Hadoop PCAP library
License
This library is distributed under the LGPL.
See: https://raw.github.com/RIPE-NCC/hadoop-pcap/master/LICENSE
Repository
UPDATE: Since Bintray has been discontinued, the latest releases of hadoop-pcap are not available there, and you have to build them from source.
<repositories>
<repository>
<id>hadoop-pcap</id>
<url>http://dl.bintray.com/hadoop-pcap/hadoop-pcap</url>
</repository>
</repositories>
Screencast
We have created a screencast showing the use of the Hadoop PCAP SerDe in Hive using Amazon Elastic MapReduce.

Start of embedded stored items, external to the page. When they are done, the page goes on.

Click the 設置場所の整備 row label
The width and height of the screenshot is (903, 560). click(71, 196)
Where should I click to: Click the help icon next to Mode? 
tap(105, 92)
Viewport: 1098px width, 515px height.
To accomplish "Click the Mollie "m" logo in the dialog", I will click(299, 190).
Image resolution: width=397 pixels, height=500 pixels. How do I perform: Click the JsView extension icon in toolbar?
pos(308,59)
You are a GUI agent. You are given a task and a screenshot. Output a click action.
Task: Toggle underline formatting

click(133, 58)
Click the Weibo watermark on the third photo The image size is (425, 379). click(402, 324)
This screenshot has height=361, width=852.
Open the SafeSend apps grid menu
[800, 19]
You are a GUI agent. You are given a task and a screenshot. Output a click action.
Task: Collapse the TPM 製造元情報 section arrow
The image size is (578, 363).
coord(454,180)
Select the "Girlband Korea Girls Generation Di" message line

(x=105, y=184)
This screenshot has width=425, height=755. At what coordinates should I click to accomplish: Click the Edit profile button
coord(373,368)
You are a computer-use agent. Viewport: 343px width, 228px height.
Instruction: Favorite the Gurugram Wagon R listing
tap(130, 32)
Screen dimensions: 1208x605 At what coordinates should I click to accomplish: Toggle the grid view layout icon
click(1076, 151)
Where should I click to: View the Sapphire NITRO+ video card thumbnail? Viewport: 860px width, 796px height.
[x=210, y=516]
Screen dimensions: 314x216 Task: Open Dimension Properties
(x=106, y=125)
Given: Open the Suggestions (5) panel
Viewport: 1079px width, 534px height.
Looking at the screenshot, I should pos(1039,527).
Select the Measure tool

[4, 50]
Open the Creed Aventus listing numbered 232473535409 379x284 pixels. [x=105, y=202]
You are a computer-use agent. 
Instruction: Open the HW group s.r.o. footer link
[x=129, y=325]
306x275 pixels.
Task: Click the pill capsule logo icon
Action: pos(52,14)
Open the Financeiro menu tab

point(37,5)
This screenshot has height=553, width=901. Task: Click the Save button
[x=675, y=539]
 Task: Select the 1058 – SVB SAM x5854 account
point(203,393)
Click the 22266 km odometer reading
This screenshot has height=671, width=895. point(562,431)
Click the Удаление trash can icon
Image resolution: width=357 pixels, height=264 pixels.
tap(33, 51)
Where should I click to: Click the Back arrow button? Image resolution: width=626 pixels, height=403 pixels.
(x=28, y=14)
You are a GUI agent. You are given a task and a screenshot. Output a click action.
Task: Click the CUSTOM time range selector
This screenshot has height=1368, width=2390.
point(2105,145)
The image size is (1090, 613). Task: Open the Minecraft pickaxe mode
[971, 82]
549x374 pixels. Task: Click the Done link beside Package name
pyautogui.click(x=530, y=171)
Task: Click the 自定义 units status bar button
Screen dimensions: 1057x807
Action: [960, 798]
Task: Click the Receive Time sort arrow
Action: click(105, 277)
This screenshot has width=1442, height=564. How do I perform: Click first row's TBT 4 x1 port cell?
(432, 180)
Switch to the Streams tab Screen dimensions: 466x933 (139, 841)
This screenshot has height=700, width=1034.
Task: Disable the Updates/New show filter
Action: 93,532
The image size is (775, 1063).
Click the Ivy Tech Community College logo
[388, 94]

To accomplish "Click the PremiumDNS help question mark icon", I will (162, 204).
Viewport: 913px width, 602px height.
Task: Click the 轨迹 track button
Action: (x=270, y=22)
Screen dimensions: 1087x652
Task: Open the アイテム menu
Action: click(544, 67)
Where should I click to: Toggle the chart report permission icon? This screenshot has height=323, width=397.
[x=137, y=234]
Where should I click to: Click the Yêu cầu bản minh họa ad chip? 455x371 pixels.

You can find the video on YouTube: http://www.youtube.com/watch?v=FLxeQciax-Q
Components
This project consists of two components:
Library
Bundles the code used to read PCAPs. Can be used within MapReduce jobs to natively read PCAP files.
See: https://github.com/RIPE-NCC/hadoop-pcap/tree/master/hadoop-pcap-lib
SerDe
Implements a Hive Serializer/Deserializer (SerDe) to query PCAPs using SQL like commands.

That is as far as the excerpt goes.